The Adventures of Swiss Family Robinson is a 1998 family adventure series that originally aired on Pax. Based on the 1812 novel The Swiss Family Robinson by Johann David Wyss, it follows the adventures of nine survivors of a shipwreck as they attempt to adapt to life on a deserted island. It lasted for one season, with 10 three-episode segments.

==Background==
This was the fifth television series based on the 1812 novel and followed nearly a dozen theatrical and made-for-television film versions. Like many of these previous versions, it altered story lines and added several members to the cast of characters.

==Broadcast==
The show contained 10 story arcs of three episodes each and aired on closely spaced dates over seven weeks in September and October 1998. It was one of the first shows broadcast on the newly formed PAX network.

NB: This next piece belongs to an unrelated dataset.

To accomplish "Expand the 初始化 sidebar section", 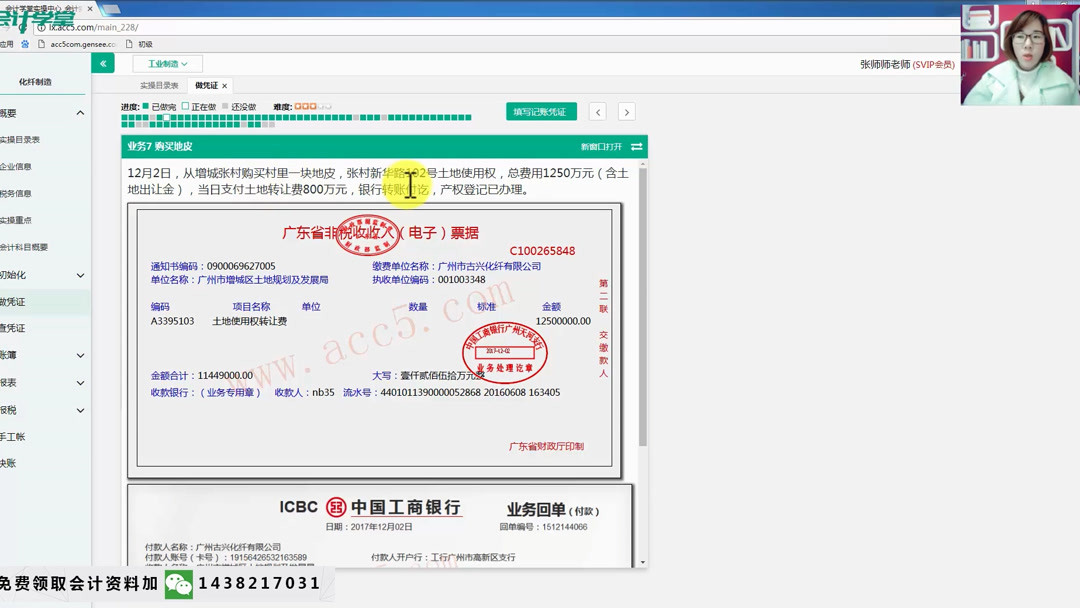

It was also aired on the Sri Lankan television channel Rupavahini, dubbed in the Sinhala language under the title Robinson Andaraya ("රොබින්සන් අන්දරය"), and in Italy on Rai 1 and 7 Gold.

==Cast==
- Richard Thomas as David Robinson
- Margo Gunn as Elizabeth Robinson
- Kieren Hutchison as Ernst Robinson
- Charlotte Woollams as Joanna Robinson
- Mia Koning as Christina Robinson
- Chantelle Yee as Emily Chen
- Gareth Howell as Ben Thomas
- Junior Chile as Billy Cobb
- Ken Blackburn as Oscar Wyss
- K.C. Kelly as Jed Parsons

==Episodes==
1. "Survival (Part 1)" (September 1, 1998)
2. "Survival (Part 2)" (September 2, 1998)
3. "Survival (Part 3)" (September 3, 1998)
4. "The Island of the Gods (Part 1)" (September 4, 1998)
5. "The Island of the Gods (Part 2)" (September 8, 1998)
6. "The Island of the Gods (Part 3)" (September 9, 1998)
7. "Invasion (Part 1)" (September 10, 1998)
8. "Invasion (Part 2)" (September 11, 1998)
9. "Invasion (Part 3)" (September 14, 1998)
10. "Princess From the Sea (Part 1)" (September 15, 1998)
11. "Princess From the Sea (Part 2)" (September 16, 1998)
12. "Princess From the Sea (Part 3)" (September 17, 1998)
13. "Captives (Part 1)" (September 20, 1998)
14. "Captives (Part 2)" (September 21, 1998)
15. "Captives (Part 3)" (September 22, 1998)
16. "The Ghost of Raven Jones (Part 1)" (September 23, 1998)
17. "The Ghost of Raven Jones (Part 2)" (September 26, 1998)
18. "The Ghost of Raven Jones (Part 3)" (September 27, 1998)
19. "The Treasure Hunt (Part 1)" (September 28, 1998)
20. "The Treasure Hunt (Part 2)" (September 29, 1998)
21. "The Treasure Hunt (Part 3)" (October 2, 1998)
22. "Star-Crossed Lovers (Part 1)" (October 3, 1998)
23. "Star-Crossed Lovers (Part 2)" (October 4, 1998)
24. "Star-Crossed Lovers (Part 3)" (October 5, 1998)
25. "Paradise Lost (Part 1)" (October 8, 1998)
26. "Paradise Lost (Part 2)" (October 9, 1998)
27. "Paradise Lost (Part 3)" (October 10, 1998)
28. "Boston (Part 1)" (October 11, 1998)
29. "Boston (Part 2)" (October 14, 1998)
30. "Boston (Part 3)" (October 15, 1998)

==Media information==
Questar/Sunset Home Visual Entertainment (SHE) released a complete series DVD in 2005.